Rootconf 2017

On service reliability

##Submit proposals for flash talks
Rootconf is on 11-12 May. If you have:

  1. Tips and tricks for simplifying infrastructure management and maintenance;
  2. Experiences with new tools to share;
  3. Cool demos;

then propose a flash talk here, or on the spot, at the venue.

The flash talk session is on 11 May, from 17:20-18:20. We have room for about 12 flash talks. Each presentation should be no more than 5 minutes.

A final note of caution when presenting at flash talks: we have a code of conduct at the conference. You must refrain from making remarks that may be perceived as sexist or derogatory. If you want to double check your presentation, contact Sandhya Ramesh, Karthik B. or Zainab Bawa at the venue.

##Theme
The theme for the 2017 edition is service reliability. The conference will feature talks on state of the art deployment strategies and appropriate monitoring technologies at different scales. Rootconf this year will broadly cover topics like toil, on-call, outage handling, and post-mortem analysis. We are inviting presentation proposals from academics and practitioners on these topics.

Rootconf aims to appeal to the widest possible range of DevOps practitioners: from embryonic startups to the largest established enterprises. We are keen to schedule presentations that appeal both to attendees’ current needs as well as their future aspirations.

##About the Conference
Rootconf is India’s principal conference where systems and operations engineers share real world knowledge about building reliable systems. We are now accepting submissions for our next edition which will take place in Bangalore on 11-12 May 2017.

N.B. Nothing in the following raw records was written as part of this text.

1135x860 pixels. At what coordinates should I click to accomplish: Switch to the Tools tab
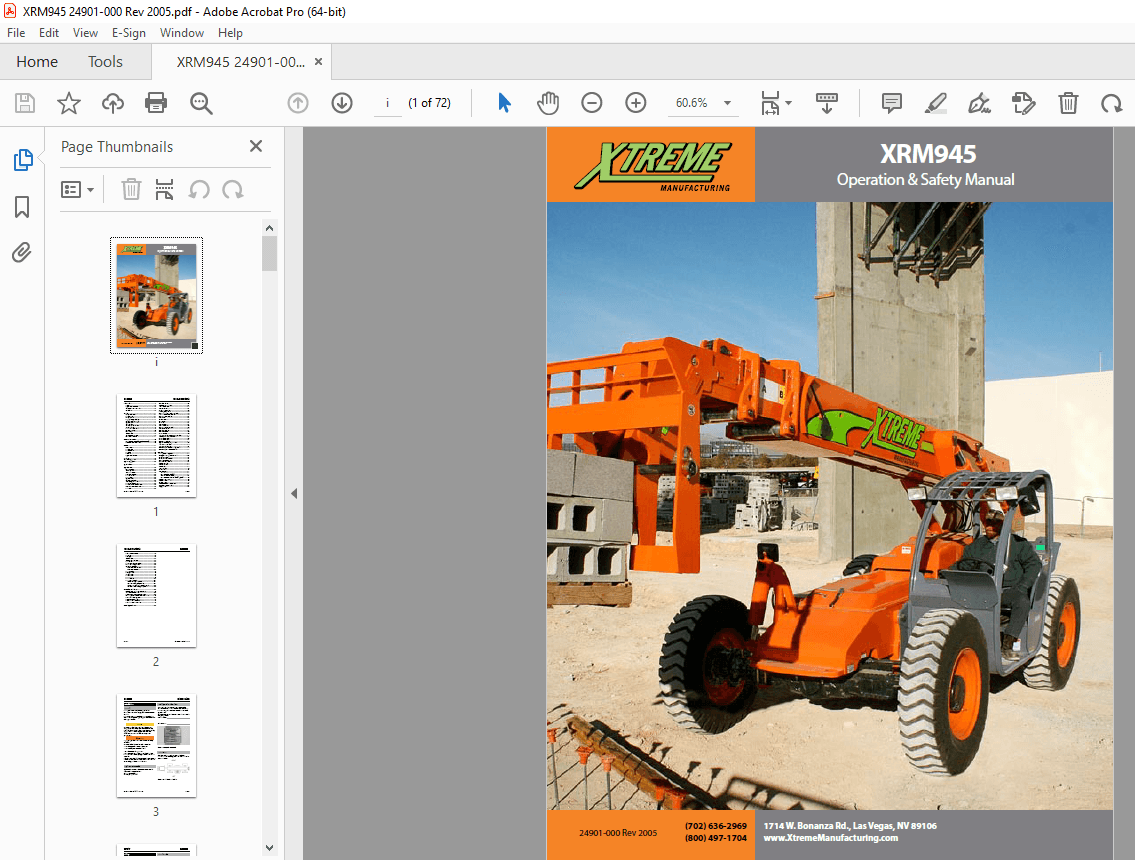coord(105,61)
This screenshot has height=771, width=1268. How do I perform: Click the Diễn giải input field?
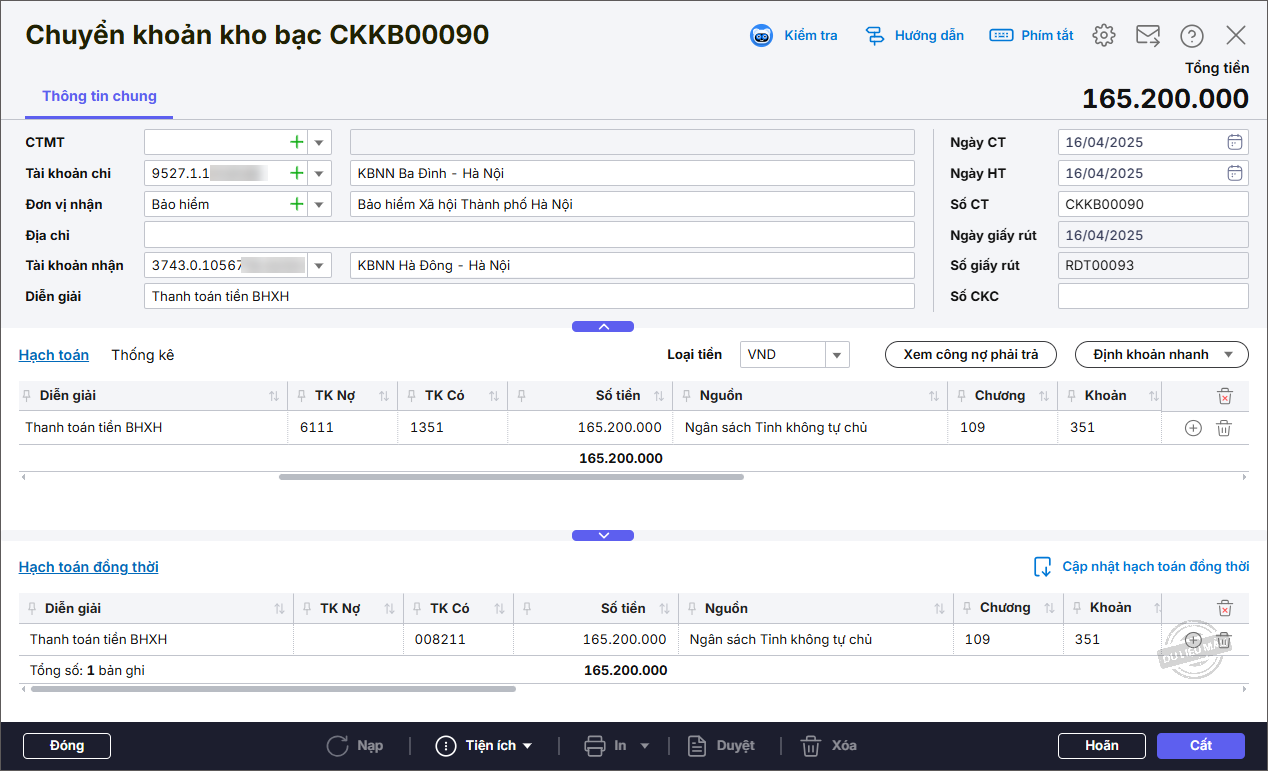528,296
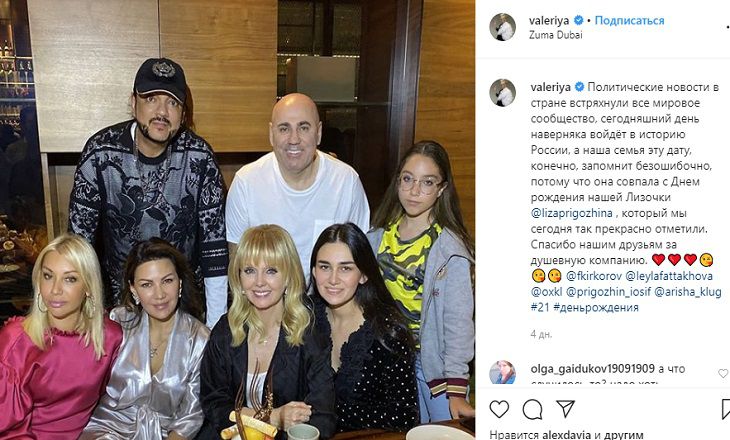The height and width of the screenshot is (440, 730).
Task: Open the @lizaprigozhina mention
Action: point(572,213)
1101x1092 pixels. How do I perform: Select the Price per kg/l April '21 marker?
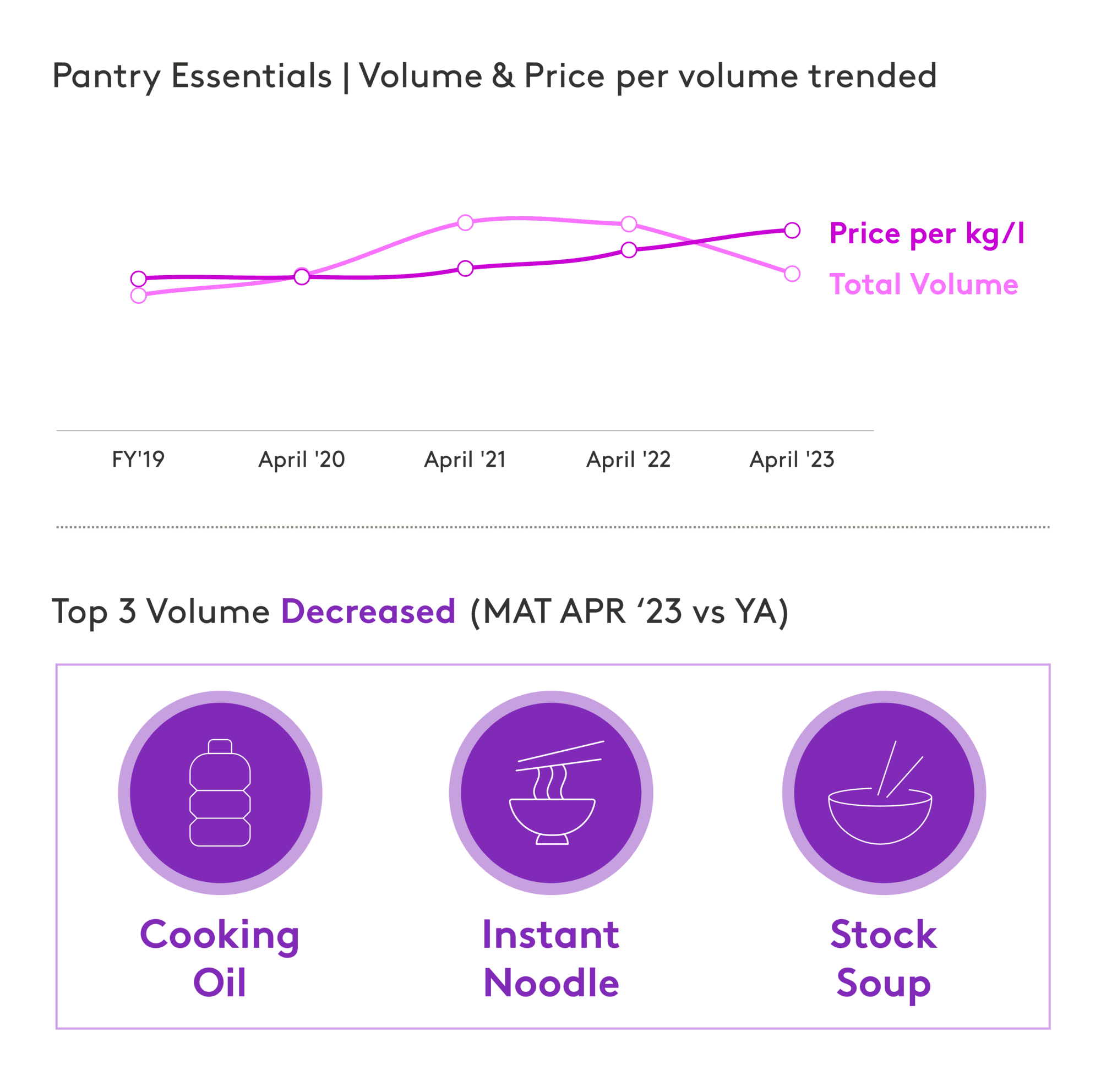tap(466, 267)
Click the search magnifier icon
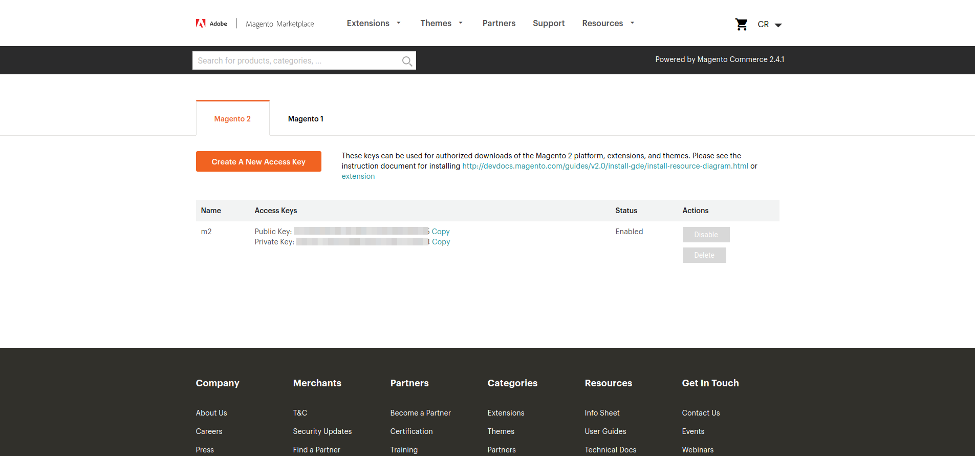This screenshot has width=977, height=456. click(x=406, y=61)
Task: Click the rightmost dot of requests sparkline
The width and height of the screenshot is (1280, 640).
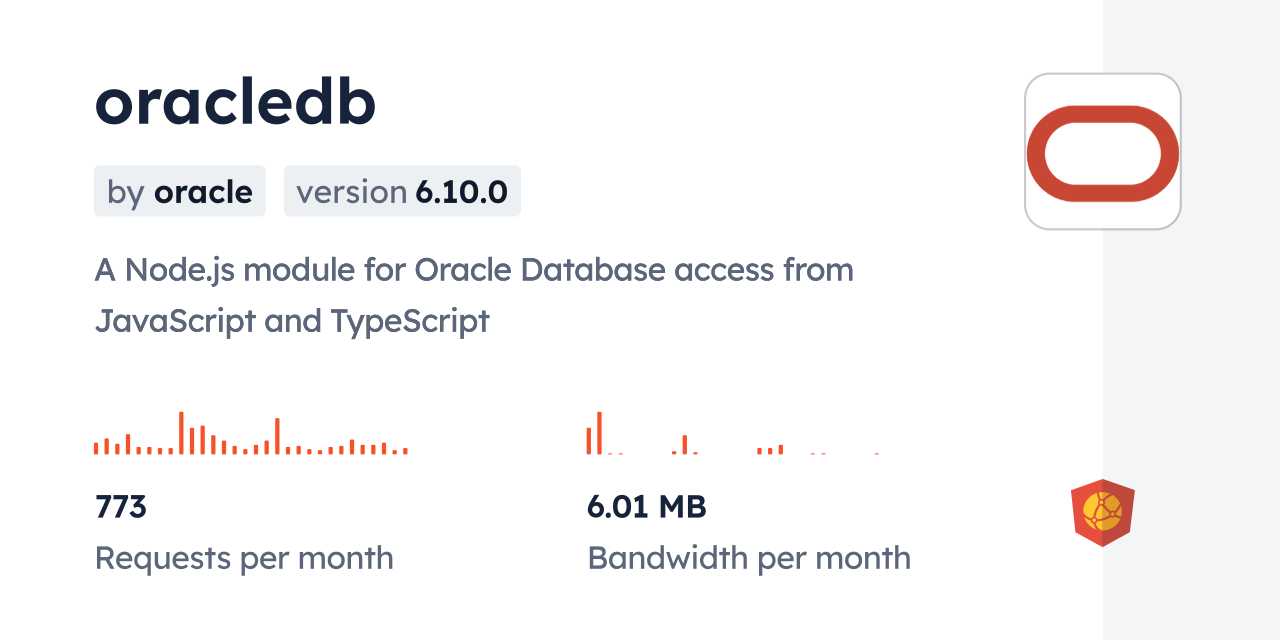Action: 405,452
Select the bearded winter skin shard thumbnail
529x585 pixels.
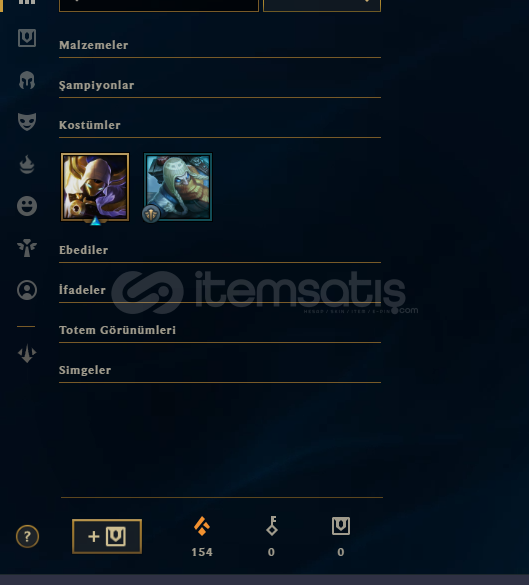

Topics for Round 2 of the CfP were:

  1. Capacity planning.
  2. Deploying microservices, and issues concerning monitoring and reliability of microservices.
  3. Deployment and orchestration of container based infrastructures.
  4. Open tracing.

Topics for Round 1 of the CfP were:

  1. Monitoring strategies
  2. Deployment strategies
  3. Capacity planning
  4. Automation beyond deployment and monitoring
  5. Eliminating toil
  6. On-call outage handling
  7. Postmortem / root cause analysis
  8. Incident response

##Format
Rootconf is a three track conference:

We are inviting proposals for:

  • Full-length 40-minute talks – which cover conceptual topics and include case studies.
  • Crisp 15-minute how-to talks or introduction to a new technology.
  • Sponsored sessions, of 15 minutes and 40 minutes duration (limited slots available; subject to editorial scrutiny and approval).
    Hands-on workshop sessions of 3 and 6 hour duration where participants follow the instructors on their laptops.

##Selection Process
Proposals will be filtered and shortlisted by an Editorial Panel. Please make sure to add links to videos / slide decks when submitting proposals. This will help us understand your speaking experience and delivery style. Blurbs or blog posts covering the relevance of a particular problem statement and how it is tackled will help the Editorial Panel better judge your proposals. We might contact you to ask if you’d like to repost your content on the official conference blog.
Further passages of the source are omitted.